(Records contained in a dataset)
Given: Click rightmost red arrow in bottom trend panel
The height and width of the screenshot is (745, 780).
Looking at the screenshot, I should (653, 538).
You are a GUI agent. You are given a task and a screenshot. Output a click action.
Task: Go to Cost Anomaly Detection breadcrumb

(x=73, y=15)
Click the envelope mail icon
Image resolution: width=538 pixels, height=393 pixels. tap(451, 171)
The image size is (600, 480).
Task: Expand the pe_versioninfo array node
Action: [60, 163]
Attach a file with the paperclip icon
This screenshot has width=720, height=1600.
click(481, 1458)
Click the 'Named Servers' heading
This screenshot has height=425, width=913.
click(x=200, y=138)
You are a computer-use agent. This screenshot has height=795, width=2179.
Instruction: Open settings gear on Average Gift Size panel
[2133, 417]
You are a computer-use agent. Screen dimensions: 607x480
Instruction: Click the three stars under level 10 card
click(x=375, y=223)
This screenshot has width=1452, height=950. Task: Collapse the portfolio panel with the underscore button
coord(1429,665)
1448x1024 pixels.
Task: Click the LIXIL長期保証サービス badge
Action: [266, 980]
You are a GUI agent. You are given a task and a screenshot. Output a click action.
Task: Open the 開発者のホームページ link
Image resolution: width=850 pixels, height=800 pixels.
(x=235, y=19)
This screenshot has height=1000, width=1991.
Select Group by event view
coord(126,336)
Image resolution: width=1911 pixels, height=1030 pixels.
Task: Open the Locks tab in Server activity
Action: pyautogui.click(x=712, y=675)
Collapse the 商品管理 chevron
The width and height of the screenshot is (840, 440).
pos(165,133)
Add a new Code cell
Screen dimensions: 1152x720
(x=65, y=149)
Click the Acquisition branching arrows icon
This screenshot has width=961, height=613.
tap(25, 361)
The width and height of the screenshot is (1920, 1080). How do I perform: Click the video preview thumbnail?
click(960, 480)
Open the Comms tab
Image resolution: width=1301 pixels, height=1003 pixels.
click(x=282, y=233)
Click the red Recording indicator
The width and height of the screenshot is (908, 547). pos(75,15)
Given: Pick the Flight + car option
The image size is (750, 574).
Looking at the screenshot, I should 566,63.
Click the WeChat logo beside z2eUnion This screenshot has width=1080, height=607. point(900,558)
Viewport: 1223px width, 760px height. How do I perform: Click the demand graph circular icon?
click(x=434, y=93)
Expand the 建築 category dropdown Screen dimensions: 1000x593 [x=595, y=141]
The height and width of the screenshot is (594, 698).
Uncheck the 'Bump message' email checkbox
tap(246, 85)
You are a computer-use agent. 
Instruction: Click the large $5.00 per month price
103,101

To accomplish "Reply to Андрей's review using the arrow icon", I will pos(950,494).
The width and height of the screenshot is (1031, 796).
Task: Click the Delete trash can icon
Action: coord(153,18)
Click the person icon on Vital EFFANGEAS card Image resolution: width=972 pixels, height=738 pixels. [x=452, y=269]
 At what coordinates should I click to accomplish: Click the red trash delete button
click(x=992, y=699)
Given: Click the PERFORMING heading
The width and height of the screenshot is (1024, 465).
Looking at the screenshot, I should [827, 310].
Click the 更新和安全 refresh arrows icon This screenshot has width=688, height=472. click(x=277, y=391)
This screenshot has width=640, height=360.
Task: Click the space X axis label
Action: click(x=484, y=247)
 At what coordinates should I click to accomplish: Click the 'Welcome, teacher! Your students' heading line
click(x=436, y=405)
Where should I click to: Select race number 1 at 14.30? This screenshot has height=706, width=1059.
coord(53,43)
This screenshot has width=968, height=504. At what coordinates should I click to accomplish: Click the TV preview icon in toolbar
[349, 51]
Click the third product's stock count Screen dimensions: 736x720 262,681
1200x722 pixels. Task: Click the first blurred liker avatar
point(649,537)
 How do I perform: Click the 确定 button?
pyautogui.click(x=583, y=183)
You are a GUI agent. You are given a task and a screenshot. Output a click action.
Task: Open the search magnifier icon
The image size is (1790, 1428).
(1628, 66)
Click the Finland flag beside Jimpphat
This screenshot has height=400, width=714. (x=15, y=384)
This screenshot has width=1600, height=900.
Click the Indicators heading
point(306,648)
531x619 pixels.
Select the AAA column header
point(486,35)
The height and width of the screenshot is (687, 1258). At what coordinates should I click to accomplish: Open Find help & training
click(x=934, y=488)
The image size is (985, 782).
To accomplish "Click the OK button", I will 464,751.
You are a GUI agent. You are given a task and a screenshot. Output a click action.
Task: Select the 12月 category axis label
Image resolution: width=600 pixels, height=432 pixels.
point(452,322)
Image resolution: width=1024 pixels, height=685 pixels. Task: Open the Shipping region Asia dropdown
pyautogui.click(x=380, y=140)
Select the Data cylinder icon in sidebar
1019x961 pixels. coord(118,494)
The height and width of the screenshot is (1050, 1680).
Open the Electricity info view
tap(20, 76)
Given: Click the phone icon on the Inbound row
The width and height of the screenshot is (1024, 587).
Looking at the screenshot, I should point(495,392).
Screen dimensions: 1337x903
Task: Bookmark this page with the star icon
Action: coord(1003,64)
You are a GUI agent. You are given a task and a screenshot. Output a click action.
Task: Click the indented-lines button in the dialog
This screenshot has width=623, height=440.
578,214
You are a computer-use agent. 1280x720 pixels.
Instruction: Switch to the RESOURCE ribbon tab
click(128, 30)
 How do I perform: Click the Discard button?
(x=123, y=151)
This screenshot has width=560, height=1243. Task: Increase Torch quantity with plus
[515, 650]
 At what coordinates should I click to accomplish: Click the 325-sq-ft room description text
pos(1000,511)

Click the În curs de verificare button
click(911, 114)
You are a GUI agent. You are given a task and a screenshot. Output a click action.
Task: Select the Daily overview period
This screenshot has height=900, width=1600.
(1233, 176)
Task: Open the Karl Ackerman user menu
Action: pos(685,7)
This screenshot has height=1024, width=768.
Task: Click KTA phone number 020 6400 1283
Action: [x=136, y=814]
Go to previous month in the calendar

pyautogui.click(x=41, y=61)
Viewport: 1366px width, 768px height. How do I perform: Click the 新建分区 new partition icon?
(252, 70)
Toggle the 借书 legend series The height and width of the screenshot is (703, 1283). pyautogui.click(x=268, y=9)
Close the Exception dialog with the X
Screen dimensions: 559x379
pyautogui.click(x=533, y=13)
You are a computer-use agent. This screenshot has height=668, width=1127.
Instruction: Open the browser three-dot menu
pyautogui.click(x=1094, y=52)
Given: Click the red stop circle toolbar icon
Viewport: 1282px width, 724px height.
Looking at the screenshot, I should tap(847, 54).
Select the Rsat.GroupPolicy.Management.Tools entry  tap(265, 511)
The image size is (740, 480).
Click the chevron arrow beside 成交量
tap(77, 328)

▸ WORK REQUIRED
From the entries above, restate word for word the lines from the line containing "Select the AAA column header" to the line containing "You are a computer-use agent. 1280x720", both ends included, and nothing more.

▸ EXERCISE OUTPUT
Select the AAA column header
point(486,35)
The height and width of the screenshot is (687, 1258). At what coordinates should I click to accomplish: Open Find help & training
click(x=934, y=488)
The image size is (985, 782).
To accomplish "Click the OK button", I will 464,751.
You are a GUI agent. You are given a task and a screenshot. Output a click action.
Task: Select the 12月 category axis label
Image resolution: width=600 pixels, height=432 pixels.
point(452,322)
Image resolution: width=1024 pixels, height=685 pixels. Task: Open the Shipping region Asia dropdown
pyautogui.click(x=380, y=140)
Select the Data cylinder icon in sidebar
1019x961 pixels. coord(118,494)
The height and width of the screenshot is (1050, 1680).
Open the Electricity info view
tap(20, 76)
Given: Click the phone icon on the Inbound row
The width and height of the screenshot is (1024, 587).
Looking at the screenshot, I should point(495,392).
Screen dimensions: 1337x903
Task: Bookmark this page with the star icon
Action: coord(1003,64)
You are a GUI agent. You are given a task and a screenshot. Output a click action.
Task: Click the indented-lines button in the dialog
This screenshot has width=623, height=440.
578,214
You are a computer-use agent. 1280x720 pixels.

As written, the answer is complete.